So they were interested again, they were uninterested, and then they got interested again. It was ridiculous, so we forget about it, and I went on to do some Latin American presidents and so forth [in the documentary film "South of the Border"]. My life moved on, too. It’s an ugly situation. I don’t know who’s lying and who’s telling the truth, but I do know there’s been a lot of false intelligence.

Michael, how is it being an older actor in Hollywood? How do you choose your roles these days?

Douglas: Well, the parts get limited as you get older. There’s certainly less studio-type parts, unless you’re going to be a villain. And there are much more interesting independent parts that exist. It’s very tough now with the financing. It’s very, very tough to finance independent movies these days.

To any of the actors, do you believe in Wall Street? Have you ever invested in any Wall Street transactions?

Douglas: Sure, absolutely.

LaBeouf: Out of necessity. I had made five action films. I’m the "Transformers" kid. I felt very intimidated. I mean, look who’s up here. It’s a very intimidating squad. It’s the kill squad. I felt I was playing with the All-Star team. I was coming from a place in my life that was pretty dark. I didn’t have a whole lot confidence personally. And I felt the only way I could have confidence, which is the only job requirement of these men, was to be as astute as I possibly could.

These men embraced me because they embraced Oliver. And so I learned a lot very quickly. My brother is actually a trader, and we were sending each other P&L reports for a good minute there. And then it’s not about "actor." "He’s Josh Brolin, and I’m me." That can be intimidating, but when it’s about numbers, it becomes very eye-to-eye. It’s about how much money you’re making that week. So that made it easier for me … It made it surmountable.

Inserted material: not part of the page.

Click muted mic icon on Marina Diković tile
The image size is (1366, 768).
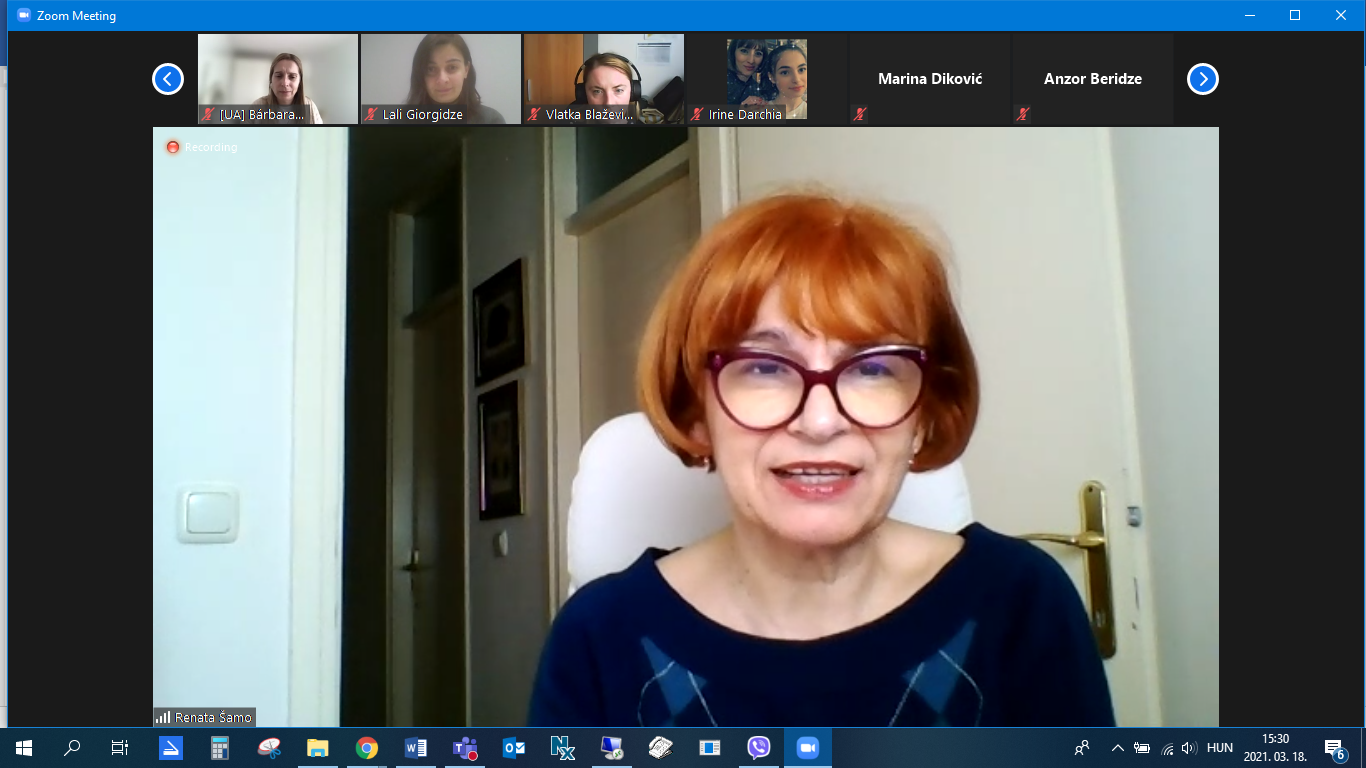click(x=859, y=114)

In terms of my investments, I invested in the beginning. I don’t want to get into numbers, because I don’t want to get in trouble, but I did very well, not necessarily because of my intellect, but because I entered the market at an incredible time. When we started making this movie, the market was on a direct climb and it didn’t really didn’t let up until we had the Flash Crash [on May 6, 2010]. I was just lucky in terms of the timing. We had a lot of people who actually sat with George Soros. He’s one of the sages of finance. He’s very welcomed in this world because of the success of the first ["Wall Street"] film. I don’t think the players on the first film had the same opportunities. So we were blessed in that regard.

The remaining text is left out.